Spektakularny skok frekwencji. Film z Kożuchowską podbija kina
Drugi weekend po zniesieniu lockdownu przyniósł w kinach kolejną miłą niespodziankę. Wbrew obawom wysoka frekwencja przed tygodniem to nie był tylko efekt "walentynkowego szaleństwa", jakie co roku nawiedza polskie kina. Spadek widowni sięgnął jedynie 20 proc.
24.02.2021 09:38
Paradoksalnie, kina studyjne w reżimie sanitarnym, bez hollywoodzkich hitów i polskich przebojowych produkcji na rynku, ale także bez konkurencji ze strony multipleksów od kilkunastu dni notują wyniki, które nie często przytrafiałby im się w minionych latach.
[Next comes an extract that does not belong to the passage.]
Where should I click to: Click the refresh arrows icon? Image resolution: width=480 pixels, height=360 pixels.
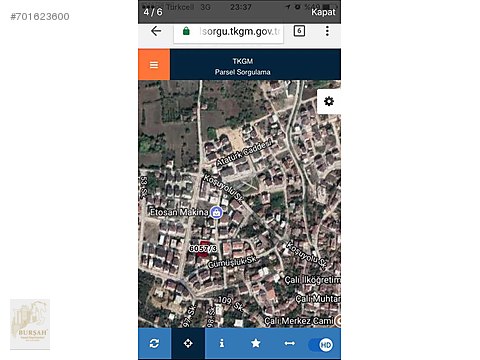(154, 343)
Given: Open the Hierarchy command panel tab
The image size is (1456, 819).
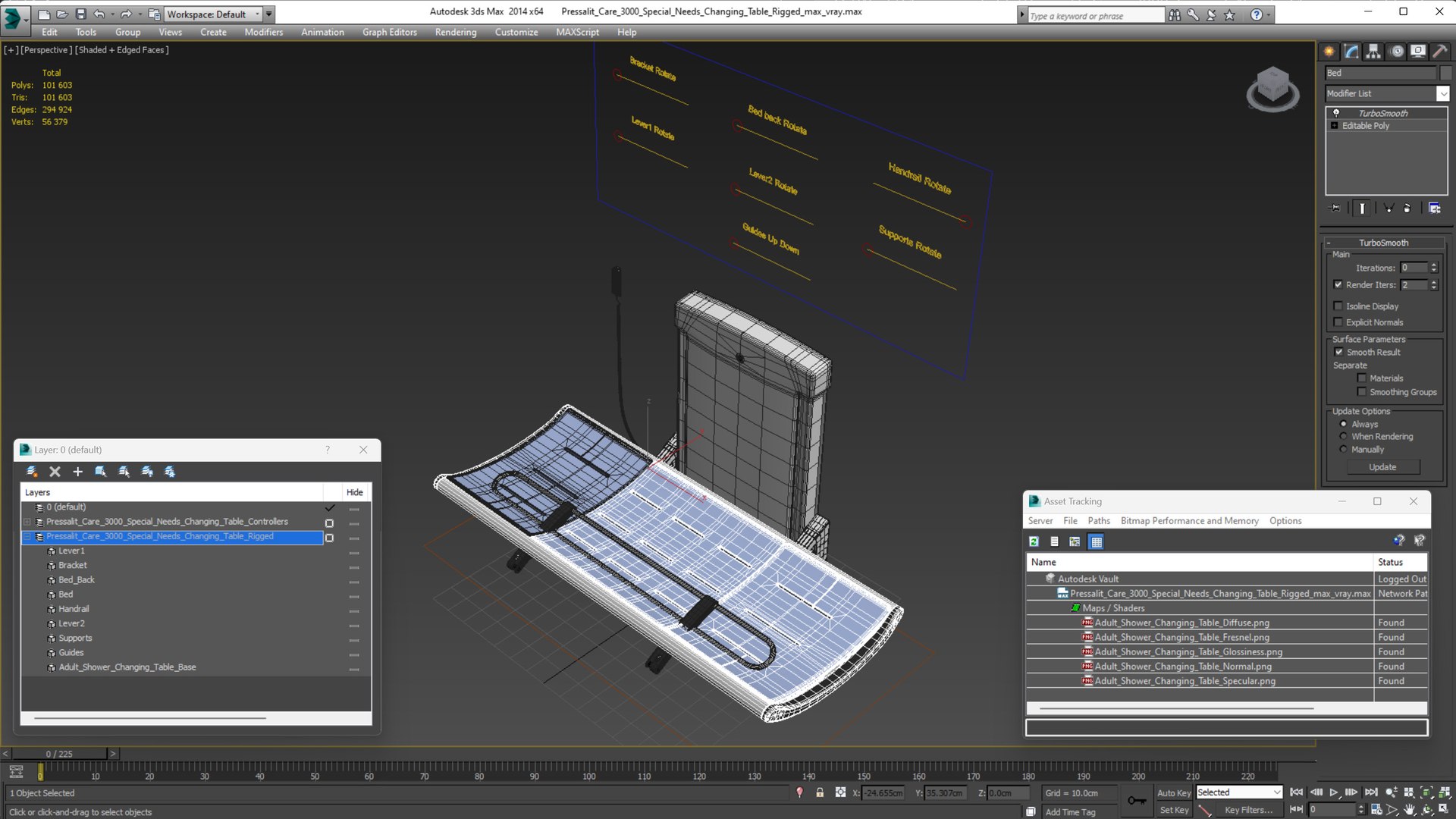Looking at the screenshot, I should pyautogui.click(x=1373, y=52).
Wrocławskie Kino Nowe Horyzonty – największe w Polsce kino studyjne (w dziewięciu salach mieści się ponad 2,3 tys. miejsc) – z dumą informowało, że "choć do użytku dopuszczona jest tylko połowa miejsc w każdej sali, weekend 13-14 lutego był najlepszym weekendem pod względem frekwencji w historii Kina Nowe Horyzonty od 2 lat".
Informacje spływające z innych, mniejszych obiektów były równie entuzjastyczne. Wyprzedane miejsca na salach, dodatkowe seanse, widzowie spragnieni dobrego filmu i magii dużego ekranu…
W opiniach właścicieli kin pojawiła się jednak niepewność. Czy tego entuzjazmu starczy widzom na dłużej? Czy frekwencyjny sukces nie był głównie efektem walentynek? Drugi weekend rozwiał te wątpliwości.
W sobotę i niedzielę (20-21 lutego) kina ponownie wypełniły się widzami. I znów brakowało biletów na niektóre filmy i seanse. Według szacunkowych danych frekwencja wyniosła około 70-80 tys. osób, co oznacza, że spadek widowni w stosunku do poprzedniego weekendu (walentynkowego – od lat najlepszego w roku) wyniósł niewiele ponad 20 proc. Można więc założyć, że w ciągu ostatnich kilkunastu dni w kinach zjawiło się więcej widzów niż po zniesieniu poprzedniego lockdownu przez pierwsze półtora miesiąca.
Podobnie jak przed tygodniem największą popularnością cieszyły się przedpremierowe pokazy filmów "Palm Springs", "Na rauszu" oraz "Sound of Metal". Niestety, informacja na temat frekwencji na tych filmach nie została podana do publicznej wiadomości. Na dokładne wyniki będziemy więc musieli poczekać do dnia premiery tych tytułów.
W przypadku wyróżnionego dwiema nominacjami do Złotego Globu ”Palm Springs” już tylko do najbliższego piątku. Wszystko wskazuje na to, że za tydzień niezależna amerykańska produkcja z imponującym wynikiem znajdzie się na czele polskiego box office’u.
Tymczasem podczas minionego weekendu – pośród tytułów regularnie wyświetlanych w kinach – największą popularnością ponownie cieszył się "Tajemniczy ogród" (blisko 6 tys. sprzedanych biletów). Warto zwrócić uwagę, że w stosunku do poprzedniego tygodnia familijna produkcja zanotowała 19 proc. wzrost frekwencji. "Tajemniczy ogród" wyświetlany był w 82 kinach. Przed tygodniem w 63.
Jeszcze większy skok frekwencji odnotował "Czyściec", który z miejsca spoza czołowej dziesiątki wskoczył w tym tygodniu na drugą pozycję. Dramat z Małgorzatą Kożuchowską awans w dużej mierze zawdzięcza zapewne warunkom, jakie kina muszą spełnić, aby otrzymać dofinansowanie w ramach pomocy rządowej dla kinematografii. Jednym z nich jest konieczność wyświetlania określonej liczby seansów polskich filmów. ”Czyściec” jest najnowszą rodzimą produkcją, którą obecnie można oglądać w kinach. Pojawiła się na dwa tygodnie przed wprowadzeniem lockdownu.
Dziś (24 lutego) powinniśmy dowiedzieć się czy i na jakich zasadach funkcjonować będą kina po "dwutygodniowym okresie warunkowym".